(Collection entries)

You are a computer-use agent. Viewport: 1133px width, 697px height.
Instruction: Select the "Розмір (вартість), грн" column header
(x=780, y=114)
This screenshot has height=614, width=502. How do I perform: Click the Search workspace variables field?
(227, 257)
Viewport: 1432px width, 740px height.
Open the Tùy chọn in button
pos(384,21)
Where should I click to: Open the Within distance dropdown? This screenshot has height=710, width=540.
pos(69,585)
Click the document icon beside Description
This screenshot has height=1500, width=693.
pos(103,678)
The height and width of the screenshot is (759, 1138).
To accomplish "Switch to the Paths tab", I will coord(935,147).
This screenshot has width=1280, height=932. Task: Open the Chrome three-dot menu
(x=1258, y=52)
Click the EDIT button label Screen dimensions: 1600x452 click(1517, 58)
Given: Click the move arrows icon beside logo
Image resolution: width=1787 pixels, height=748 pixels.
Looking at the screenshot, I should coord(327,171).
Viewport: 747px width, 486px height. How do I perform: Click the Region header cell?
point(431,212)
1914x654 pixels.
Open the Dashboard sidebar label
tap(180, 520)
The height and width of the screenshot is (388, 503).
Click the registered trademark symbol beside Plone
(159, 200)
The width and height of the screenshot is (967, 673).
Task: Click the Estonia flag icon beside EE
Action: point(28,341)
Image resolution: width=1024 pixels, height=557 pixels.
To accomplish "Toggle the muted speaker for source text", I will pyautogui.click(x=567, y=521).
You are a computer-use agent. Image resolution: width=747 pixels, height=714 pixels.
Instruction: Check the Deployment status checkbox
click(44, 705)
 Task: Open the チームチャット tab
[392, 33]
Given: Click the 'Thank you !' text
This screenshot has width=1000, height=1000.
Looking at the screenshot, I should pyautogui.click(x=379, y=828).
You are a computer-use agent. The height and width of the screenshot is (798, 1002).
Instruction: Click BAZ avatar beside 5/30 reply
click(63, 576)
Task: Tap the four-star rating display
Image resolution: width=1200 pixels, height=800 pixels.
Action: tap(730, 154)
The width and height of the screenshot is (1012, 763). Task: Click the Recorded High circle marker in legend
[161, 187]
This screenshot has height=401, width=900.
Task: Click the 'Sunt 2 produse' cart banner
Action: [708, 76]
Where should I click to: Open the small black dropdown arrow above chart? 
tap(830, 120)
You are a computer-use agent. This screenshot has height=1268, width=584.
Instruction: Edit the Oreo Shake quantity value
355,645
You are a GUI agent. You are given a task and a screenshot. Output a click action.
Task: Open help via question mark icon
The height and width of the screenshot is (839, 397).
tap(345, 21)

WHAT TO PRODUCE
All lines in the records above with "agent" need to be found and copied.

EXPECTED ANSWER
You are a computer-use agent. Viewport: 1133px width, 697px height.
You are a computer-use agent. Image resolution: width=747 pixels, height=714 pixels.
You are a computer-use agent. The height and width of the screenshot is (798, 1002).
You are a computer-use agent. This screenshot has height=1268, width=584.
You are a GUI agent. You are given a task and a screenshot. Output a click action.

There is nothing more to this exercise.